- Set exercise 1 -
In the forum thread below, which city does Apsleyhouse put at number one?

- Text section -

# Best Cities Outside of N. America and Europe



## Apsleyhouse (Nov 9, 2005)

What do you think are the best cities outside of North America and Europe? My list (in order) is:

1. Buenos Aires: It looks like Paris, has a climate like San Diego, is dirt cheap and is simply spectacular.

2. Tokyo: The only city in the world is the league of NY, Paris and London.

3. Hong Kong: A great city, and one that has the most beautiful natural setting along with Rio and Vancouver.

4. Beijing: The capital of what may be the strongest country in the world in 50 years and probably the most historic city in Asia along with New Dehli.

5. Shanghai

6. Mumbai

7. New Dehli: See No. 4 above.

8. Singapore

9. Bangkok: Very, very fun!

10. Mexico City and Santiago


----------



## AdamDeLonge (Aug 16, 2005)

For me:

1st Tokyo
2nd Hong Kong
3th Seoul
4th Shanghai
5th Beijing


----------



## ReddAlert (Nov 4, 2004)

Apsleyhouse said:


> 10. Mexico City


:nono: --MC is North American.


----------



## AdamDeLonge (Aug 16, 2005)

NAFTA (North-American...). Mexico is in Nafta.


----------



## CHI (Apr 17, 2004)

1. Sao Paulo (knows how to party)
2. Rio (see #1)
3. Tokyo (hugeass impressive city)
4. Buenos Aires (cosmopolitan, European)
5. Sydney (should probably be way higher on the list, but I don't know much about it other than it rocks)
6. Melbourne (see #5)
7. Perth (see #6)
8. Kingston (i know it's violent as hell but comeon, its Jamaica![technically NA but who cares])
9. Cape Town (amazing Table Mountain)
10. Hong Kong (looks pretty sick! I'd love to go there some day)


----------



## dhuwman (Oct 6, 2005)

Not in particular order

Rio
Sao Paolo
Buenos Aires

Sydney
Melbourne

Tokyo
Seoul
Shanghai
Hong Kong
Singapore
Dubai

London
Paris
Frankfurt
Munich
Milano
Madrid


----------



## PanaManiac (Mar 26, 2005)

*Here are 10 in order of memory*

1-Panama City
2-Hong Kong
3-Sao Paulo
4-Tokyo
5-Buenos Aires
6-Seoul
7-Johanesburg
8-Bangkok
9-Mexico City
10-Sydney


----------



## Rogério Brasileiro (Sep 14, 2004)

Saved entries:
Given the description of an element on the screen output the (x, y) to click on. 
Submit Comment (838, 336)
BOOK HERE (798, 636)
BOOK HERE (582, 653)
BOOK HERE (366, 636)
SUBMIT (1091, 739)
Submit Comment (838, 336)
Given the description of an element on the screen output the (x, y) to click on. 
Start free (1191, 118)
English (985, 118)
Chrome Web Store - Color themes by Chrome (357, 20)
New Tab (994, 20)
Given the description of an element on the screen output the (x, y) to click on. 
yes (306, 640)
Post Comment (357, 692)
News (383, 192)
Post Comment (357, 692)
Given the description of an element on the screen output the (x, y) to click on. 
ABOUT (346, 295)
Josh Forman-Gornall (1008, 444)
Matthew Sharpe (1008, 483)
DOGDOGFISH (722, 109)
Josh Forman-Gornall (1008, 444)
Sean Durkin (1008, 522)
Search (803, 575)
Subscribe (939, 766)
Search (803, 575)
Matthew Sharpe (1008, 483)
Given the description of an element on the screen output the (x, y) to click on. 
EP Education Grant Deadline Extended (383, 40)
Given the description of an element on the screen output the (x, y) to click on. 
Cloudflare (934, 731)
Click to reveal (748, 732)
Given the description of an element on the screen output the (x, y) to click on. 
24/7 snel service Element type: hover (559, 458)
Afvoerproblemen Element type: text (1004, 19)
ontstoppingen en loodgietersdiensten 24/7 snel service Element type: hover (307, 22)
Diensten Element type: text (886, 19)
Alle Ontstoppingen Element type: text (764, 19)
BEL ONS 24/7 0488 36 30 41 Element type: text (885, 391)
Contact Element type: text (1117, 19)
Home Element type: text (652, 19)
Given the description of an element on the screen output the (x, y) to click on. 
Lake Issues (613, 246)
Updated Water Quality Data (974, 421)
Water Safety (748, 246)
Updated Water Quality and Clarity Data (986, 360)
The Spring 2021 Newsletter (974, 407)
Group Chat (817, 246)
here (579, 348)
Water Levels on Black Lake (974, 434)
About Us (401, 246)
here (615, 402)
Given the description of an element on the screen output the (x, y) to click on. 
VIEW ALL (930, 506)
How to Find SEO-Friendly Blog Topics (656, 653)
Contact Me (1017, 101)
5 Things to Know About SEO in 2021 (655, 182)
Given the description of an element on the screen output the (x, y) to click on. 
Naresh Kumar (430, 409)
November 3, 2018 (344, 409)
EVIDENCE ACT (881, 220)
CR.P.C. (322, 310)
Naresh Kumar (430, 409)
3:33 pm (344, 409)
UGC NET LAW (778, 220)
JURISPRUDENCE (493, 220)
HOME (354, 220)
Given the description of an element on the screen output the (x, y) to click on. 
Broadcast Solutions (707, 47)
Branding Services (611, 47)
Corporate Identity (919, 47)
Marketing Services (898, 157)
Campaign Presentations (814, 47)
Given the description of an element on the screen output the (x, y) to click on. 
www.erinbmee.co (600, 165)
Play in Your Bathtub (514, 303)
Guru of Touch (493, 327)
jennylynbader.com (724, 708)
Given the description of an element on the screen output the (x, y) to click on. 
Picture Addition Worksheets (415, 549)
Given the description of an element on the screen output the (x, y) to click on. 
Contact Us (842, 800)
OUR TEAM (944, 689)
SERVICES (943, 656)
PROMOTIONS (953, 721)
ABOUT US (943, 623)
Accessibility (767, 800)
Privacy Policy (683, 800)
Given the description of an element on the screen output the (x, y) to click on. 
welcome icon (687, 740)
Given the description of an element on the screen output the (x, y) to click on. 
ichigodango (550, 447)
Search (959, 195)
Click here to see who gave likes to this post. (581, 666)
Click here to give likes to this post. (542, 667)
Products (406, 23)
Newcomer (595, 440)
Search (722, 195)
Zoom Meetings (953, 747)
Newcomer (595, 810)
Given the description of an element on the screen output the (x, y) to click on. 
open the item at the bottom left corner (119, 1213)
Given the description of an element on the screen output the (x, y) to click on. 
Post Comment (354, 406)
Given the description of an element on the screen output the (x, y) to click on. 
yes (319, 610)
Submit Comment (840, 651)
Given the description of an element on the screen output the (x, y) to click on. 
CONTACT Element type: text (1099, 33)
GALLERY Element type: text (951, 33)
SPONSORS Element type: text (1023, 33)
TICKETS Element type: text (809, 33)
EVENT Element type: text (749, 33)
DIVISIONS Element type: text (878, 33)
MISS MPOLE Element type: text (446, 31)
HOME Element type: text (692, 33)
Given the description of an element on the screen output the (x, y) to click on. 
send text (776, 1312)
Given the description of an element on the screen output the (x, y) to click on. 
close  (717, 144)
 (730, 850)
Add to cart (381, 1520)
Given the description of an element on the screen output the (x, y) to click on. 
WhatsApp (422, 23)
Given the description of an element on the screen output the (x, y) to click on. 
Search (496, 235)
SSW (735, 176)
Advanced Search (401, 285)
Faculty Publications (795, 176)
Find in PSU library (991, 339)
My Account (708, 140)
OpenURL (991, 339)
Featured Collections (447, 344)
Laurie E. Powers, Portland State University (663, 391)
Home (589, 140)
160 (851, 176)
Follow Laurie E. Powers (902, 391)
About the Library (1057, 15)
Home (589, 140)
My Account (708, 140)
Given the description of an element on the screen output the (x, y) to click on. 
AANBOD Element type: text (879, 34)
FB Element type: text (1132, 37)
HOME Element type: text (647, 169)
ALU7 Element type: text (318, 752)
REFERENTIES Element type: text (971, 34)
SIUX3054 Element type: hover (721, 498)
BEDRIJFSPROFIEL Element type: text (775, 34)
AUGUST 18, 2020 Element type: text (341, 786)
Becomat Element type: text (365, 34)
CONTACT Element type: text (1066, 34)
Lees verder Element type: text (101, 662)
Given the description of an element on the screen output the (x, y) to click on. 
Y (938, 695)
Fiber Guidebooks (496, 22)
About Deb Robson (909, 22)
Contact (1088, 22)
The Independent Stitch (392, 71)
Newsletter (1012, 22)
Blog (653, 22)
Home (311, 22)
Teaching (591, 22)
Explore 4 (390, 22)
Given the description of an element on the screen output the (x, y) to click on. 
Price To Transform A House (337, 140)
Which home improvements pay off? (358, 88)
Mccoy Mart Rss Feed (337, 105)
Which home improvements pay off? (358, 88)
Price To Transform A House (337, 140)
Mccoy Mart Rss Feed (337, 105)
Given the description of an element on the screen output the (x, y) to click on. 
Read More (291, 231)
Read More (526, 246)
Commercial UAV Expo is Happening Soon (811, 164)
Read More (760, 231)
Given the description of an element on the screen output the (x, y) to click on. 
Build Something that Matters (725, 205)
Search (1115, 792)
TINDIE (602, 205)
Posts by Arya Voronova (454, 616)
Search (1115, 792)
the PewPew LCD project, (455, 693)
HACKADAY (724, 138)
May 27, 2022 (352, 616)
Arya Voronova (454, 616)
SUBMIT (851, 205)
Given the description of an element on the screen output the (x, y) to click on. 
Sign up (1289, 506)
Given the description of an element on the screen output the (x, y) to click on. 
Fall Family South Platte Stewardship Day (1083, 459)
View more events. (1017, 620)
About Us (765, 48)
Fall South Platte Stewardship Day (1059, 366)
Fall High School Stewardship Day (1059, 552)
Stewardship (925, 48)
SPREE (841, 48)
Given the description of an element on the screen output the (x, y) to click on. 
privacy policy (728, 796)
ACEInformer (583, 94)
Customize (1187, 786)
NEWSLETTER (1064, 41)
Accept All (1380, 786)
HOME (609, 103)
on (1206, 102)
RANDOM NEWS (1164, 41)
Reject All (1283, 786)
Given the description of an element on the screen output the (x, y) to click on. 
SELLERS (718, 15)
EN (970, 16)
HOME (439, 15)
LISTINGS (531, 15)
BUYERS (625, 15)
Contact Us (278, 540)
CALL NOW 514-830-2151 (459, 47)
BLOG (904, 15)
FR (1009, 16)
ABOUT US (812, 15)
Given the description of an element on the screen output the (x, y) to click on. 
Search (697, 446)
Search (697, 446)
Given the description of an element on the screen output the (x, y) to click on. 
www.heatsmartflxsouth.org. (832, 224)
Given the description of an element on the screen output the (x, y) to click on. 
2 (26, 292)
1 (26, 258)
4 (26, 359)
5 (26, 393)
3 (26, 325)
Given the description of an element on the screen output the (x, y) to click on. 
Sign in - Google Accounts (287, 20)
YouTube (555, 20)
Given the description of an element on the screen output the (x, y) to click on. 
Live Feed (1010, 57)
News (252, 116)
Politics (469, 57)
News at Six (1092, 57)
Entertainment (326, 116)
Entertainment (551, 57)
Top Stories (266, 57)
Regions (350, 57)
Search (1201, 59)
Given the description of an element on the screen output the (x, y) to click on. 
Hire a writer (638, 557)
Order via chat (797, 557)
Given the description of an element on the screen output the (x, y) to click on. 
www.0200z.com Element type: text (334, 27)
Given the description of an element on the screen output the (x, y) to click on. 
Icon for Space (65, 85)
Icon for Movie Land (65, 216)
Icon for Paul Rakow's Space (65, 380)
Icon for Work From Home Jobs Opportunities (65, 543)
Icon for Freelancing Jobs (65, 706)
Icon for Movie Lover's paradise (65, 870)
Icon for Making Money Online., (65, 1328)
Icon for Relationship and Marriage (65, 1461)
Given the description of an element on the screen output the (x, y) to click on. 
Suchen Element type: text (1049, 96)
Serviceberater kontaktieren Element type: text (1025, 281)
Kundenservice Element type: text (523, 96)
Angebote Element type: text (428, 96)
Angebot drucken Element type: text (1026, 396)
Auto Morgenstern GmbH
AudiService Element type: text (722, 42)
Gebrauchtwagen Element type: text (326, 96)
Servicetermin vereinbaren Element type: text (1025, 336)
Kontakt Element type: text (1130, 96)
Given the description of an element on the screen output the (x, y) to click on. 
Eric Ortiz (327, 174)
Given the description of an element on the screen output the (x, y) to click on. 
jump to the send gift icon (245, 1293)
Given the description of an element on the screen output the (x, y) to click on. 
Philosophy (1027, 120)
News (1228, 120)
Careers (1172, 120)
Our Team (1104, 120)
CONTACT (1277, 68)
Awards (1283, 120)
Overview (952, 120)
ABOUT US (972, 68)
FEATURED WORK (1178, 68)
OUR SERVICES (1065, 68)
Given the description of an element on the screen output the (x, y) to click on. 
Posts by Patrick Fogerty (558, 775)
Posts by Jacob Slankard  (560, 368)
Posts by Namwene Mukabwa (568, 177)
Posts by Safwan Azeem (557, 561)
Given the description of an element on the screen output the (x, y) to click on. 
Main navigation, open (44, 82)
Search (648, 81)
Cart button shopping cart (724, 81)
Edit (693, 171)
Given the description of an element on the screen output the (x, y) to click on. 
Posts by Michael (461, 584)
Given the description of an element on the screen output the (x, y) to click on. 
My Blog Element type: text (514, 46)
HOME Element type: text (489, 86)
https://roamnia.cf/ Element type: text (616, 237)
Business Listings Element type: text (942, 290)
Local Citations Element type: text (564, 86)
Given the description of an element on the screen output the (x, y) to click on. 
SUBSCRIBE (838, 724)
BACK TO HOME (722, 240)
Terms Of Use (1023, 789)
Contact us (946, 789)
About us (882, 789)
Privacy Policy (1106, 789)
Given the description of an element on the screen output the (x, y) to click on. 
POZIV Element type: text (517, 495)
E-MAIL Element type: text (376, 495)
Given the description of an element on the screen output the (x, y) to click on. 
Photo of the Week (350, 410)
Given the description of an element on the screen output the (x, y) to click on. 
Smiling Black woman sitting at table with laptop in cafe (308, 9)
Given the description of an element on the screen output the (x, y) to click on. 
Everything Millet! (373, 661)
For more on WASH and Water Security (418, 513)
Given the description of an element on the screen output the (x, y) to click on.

- Set exercise 2 -
List every line of the records above that contains the string "this". Case counts.

- Expected answer 1 -
Buenos Aires

- Expected answer 2 -
Click here to see who gave likes to this post. (581, 666)
Click here to give likes to this post. (542, 667)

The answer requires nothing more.